What you will do
Extract and reproduce, without any change, the lines from the one containing "956x807 pixels." through the end of the records, including both ends.

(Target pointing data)
>> BEGIN

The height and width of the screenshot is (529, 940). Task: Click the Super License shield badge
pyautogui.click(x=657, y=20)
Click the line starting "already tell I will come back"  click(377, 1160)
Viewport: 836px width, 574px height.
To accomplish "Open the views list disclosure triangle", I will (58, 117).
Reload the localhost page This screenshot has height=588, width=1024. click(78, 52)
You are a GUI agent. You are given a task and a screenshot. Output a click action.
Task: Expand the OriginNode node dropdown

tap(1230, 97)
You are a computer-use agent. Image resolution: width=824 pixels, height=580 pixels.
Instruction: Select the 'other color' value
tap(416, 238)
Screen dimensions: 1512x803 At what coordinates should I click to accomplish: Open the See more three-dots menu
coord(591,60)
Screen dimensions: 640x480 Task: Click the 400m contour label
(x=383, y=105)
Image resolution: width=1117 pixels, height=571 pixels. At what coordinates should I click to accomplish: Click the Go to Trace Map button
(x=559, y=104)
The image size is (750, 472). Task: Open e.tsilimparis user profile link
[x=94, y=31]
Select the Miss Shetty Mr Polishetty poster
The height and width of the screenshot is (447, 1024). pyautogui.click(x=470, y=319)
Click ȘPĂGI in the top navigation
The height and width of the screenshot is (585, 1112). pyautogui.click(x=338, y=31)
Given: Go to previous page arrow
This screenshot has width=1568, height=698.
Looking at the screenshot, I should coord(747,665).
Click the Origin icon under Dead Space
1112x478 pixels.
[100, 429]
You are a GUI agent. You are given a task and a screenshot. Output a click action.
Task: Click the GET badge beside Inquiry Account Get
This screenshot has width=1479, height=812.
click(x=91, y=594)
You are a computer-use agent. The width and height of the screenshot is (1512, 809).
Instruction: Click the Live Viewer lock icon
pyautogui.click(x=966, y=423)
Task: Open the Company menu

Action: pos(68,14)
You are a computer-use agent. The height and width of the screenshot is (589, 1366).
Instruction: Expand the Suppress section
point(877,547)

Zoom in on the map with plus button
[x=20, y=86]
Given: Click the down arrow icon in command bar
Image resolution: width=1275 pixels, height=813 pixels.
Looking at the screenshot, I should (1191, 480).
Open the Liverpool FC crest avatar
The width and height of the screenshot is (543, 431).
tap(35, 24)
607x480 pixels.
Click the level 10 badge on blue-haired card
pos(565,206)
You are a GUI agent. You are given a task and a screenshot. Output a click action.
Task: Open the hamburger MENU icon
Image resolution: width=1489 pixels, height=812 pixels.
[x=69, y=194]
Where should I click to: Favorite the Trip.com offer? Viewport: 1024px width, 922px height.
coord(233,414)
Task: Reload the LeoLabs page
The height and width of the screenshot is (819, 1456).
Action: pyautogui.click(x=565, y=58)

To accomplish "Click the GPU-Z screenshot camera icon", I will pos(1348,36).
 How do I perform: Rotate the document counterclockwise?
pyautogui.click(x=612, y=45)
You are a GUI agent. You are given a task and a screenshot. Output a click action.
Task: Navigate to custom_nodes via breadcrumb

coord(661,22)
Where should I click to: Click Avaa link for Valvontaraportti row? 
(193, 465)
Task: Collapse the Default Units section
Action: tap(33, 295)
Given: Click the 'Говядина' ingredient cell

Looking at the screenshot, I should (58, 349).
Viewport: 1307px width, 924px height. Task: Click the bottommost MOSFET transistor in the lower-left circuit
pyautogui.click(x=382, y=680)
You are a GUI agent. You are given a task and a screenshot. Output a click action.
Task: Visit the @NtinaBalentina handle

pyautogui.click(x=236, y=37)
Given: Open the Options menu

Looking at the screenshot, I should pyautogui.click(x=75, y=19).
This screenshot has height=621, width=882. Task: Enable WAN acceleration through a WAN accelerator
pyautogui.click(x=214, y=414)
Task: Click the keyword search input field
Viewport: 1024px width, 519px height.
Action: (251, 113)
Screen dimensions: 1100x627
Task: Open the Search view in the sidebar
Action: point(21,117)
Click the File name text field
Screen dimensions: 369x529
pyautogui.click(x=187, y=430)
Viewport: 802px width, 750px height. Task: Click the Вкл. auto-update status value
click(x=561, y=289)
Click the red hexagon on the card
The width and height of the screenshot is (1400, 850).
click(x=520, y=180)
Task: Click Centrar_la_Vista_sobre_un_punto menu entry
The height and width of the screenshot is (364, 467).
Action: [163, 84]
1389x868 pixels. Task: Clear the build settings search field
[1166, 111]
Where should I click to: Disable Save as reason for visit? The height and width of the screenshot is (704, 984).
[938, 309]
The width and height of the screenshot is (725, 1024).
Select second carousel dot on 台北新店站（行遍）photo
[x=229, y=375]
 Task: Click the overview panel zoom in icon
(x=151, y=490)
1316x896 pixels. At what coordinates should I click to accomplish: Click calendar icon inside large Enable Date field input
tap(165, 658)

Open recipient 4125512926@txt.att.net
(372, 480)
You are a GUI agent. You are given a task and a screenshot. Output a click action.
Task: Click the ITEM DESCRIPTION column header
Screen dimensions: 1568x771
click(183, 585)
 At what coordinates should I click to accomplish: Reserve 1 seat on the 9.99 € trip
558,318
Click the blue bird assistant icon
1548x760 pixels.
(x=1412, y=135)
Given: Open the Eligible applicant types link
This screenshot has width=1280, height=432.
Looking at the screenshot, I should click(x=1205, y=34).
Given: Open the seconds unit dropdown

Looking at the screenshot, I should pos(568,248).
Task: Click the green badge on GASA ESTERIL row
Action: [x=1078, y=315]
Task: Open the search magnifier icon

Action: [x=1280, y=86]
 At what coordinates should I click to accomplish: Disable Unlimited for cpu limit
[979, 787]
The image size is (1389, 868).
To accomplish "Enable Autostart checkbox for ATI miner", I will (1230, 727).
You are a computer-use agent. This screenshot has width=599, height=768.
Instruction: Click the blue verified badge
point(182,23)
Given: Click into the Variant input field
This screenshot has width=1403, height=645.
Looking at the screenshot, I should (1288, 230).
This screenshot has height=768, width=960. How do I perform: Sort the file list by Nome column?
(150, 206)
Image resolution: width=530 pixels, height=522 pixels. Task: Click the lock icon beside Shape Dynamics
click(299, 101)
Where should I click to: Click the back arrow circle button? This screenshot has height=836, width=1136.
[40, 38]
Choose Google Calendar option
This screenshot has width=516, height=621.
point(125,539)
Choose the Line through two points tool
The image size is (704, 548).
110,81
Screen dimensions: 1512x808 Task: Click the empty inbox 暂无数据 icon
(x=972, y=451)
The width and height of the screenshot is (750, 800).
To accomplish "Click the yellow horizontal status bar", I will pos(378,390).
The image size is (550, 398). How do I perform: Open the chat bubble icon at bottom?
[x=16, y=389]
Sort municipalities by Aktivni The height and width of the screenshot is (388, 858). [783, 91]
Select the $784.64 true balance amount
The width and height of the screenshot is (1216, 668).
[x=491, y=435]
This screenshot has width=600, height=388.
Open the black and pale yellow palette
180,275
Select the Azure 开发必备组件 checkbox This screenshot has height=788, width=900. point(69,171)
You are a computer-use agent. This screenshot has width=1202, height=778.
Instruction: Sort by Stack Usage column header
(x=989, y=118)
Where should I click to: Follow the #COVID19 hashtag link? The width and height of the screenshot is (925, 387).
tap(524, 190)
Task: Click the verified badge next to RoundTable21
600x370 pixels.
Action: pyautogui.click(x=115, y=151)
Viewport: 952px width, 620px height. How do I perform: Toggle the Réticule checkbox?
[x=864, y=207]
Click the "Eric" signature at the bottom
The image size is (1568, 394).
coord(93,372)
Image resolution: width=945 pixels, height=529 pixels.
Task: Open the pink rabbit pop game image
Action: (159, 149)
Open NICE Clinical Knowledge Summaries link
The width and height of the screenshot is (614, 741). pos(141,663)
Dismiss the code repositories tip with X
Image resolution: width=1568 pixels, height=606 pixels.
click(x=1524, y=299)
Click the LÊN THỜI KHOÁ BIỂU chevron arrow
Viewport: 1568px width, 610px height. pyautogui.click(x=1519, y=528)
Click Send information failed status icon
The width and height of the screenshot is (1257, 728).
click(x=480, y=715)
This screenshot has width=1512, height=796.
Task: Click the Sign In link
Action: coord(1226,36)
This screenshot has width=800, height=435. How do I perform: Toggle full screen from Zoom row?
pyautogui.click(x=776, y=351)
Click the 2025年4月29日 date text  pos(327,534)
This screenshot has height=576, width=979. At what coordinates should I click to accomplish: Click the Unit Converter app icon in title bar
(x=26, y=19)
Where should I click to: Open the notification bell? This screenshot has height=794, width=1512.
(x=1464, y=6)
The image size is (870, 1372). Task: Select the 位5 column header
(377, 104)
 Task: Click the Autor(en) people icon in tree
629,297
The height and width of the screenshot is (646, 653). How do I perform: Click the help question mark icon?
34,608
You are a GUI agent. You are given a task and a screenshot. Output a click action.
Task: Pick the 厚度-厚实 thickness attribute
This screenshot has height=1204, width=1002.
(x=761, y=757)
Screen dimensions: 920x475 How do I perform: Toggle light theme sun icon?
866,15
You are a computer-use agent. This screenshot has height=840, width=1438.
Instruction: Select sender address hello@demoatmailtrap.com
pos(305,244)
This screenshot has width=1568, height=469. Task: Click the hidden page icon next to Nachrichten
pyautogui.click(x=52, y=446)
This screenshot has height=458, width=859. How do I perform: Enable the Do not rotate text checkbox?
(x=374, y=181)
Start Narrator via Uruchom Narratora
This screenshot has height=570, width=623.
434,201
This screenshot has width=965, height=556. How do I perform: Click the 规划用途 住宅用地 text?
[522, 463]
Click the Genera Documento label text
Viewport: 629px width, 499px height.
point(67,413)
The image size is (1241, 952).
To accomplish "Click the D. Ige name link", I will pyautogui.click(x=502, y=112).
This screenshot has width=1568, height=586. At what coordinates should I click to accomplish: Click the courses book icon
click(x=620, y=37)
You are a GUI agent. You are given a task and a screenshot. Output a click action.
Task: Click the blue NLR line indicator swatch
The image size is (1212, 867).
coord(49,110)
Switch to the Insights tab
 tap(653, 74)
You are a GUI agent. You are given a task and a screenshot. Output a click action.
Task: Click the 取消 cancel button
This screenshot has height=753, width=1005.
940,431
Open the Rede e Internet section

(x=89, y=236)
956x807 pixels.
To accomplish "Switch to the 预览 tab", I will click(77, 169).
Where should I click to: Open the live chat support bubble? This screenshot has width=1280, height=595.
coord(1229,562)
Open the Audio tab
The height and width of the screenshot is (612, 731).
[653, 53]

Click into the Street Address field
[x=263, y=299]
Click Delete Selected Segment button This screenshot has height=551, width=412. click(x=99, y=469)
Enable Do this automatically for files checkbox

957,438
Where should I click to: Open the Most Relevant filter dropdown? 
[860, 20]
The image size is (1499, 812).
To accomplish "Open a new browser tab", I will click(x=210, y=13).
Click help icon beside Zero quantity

>> END

Solution to the problem
956x807 pixels.
To accomplish "Switch to the 预览 tab", I will click(77, 169).
Where should I click to: Open the live chat support bubble? This screenshot has width=1280, height=595.
coord(1229,562)
Open the Audio tab
The height and width of the screenshot is (612, 731).
[653, 53]

Click into the Street Address field
[x=263, y=299]
Click Delete Selected Segment button This screenshot has height=551, width=412. click(x=99, y=469)
Enable Do this automatically for files checkbox

957,438
Where should I click to: Open the Most Relevant filter dropdown? 
[860, 20]
The image size is (1499, 812).
To accomplish "Open a new browser tab", I will click(x=210, y=13).
Click help icon beside Zero quantity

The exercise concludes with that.